You caught on early that information is the new currency and developed your contextual niche. You tracked who gave money to who, at first through the Federal Election Commission (FEC), then through the many sites that track this, looking for patterns. Like, for example, politicians who might be friendlier toward insurance companies than toward the ranks of their insured. You were startled at how apolitically and abundantly insurance companies contributed, particularly after the Supreme Court’s Citizens United v FEC decision. With health insurance at the forefront of policy debate, with policymakers peddling their influence, unholy alliances were inevitable. Rampant’s a strong word; pervasive?   

The National Association of Insurance Commissioners website provides tracking of complaints to every state’s insurance commissioner going back three years. Every six months you or Jen review the number of complaints made, by state, for every insurance carrier, crosschecking those with their complaint index. Where one is the baseline, if an insurance company hits four or higher on the index, even three or higher, it’s red flag time.

You have press credentials and so you file a request for public records under the Freedom of Information Act, requesting all individual complaints to a particular state insurance commissioner when you notice a high complaint index number, or a high number of complaints with a particular state insurance commissioner about a particular insurance company. When you get the individual complaints, Jen archives them.

You peruse the Joe Van Meter for US Senate website and discover he was state insurance commissioner, for a longer than normal tenure, going back several years. Right before he went into politics.

In sifting through the archives you discover twenty-seven complaints about XYZ Health Insurance billing its customers for treatment of hypertension, at three hundred dollars a crack, for routine blood-pressure screenings, where hypertension was neither diagnosed nor treated. Insurance Commissioner Joe Van Meter denied all twenty-seven complaints. It isn’t a surprise when you research Van Meter’s past campaign donations and find that XYZ has been a consistent and generous contributor. In some years his leading contributor.

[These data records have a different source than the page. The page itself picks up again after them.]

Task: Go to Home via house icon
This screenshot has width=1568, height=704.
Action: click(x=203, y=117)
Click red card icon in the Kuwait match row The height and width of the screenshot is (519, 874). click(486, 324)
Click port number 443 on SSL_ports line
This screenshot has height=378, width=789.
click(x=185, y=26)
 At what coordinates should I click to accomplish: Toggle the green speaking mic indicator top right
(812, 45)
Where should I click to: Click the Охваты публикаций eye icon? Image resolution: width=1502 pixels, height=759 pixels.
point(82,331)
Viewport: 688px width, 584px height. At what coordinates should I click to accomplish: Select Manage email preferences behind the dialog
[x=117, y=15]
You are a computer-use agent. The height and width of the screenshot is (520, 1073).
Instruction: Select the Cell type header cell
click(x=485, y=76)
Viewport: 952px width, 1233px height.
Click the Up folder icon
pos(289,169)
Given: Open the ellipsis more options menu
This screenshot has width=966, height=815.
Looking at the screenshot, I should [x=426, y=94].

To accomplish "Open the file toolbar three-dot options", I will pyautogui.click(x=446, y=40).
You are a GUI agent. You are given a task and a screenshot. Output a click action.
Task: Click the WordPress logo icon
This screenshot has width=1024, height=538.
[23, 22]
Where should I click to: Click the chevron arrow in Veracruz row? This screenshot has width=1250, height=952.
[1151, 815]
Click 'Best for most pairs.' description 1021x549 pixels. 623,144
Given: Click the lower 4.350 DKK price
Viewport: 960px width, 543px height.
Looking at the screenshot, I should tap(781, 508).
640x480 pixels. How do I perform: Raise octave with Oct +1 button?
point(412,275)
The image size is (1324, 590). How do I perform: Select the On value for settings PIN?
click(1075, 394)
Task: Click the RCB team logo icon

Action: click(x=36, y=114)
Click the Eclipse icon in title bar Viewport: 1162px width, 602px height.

You’re friends with reporters at two of the state’s largest daily newspapers and know several TV news producers well. They’ve quoted you as an anonymous source. Were you to provide this information directly to the media, that would imply bias, and you’re an apolitical mercenary. You sell it to the Hendrix campaign and they leak it to the media. You charge a lot. They can afford you. Since Citizens United v FEC they’re all well-funded campaigns. Your friends in the media will know where the information came from.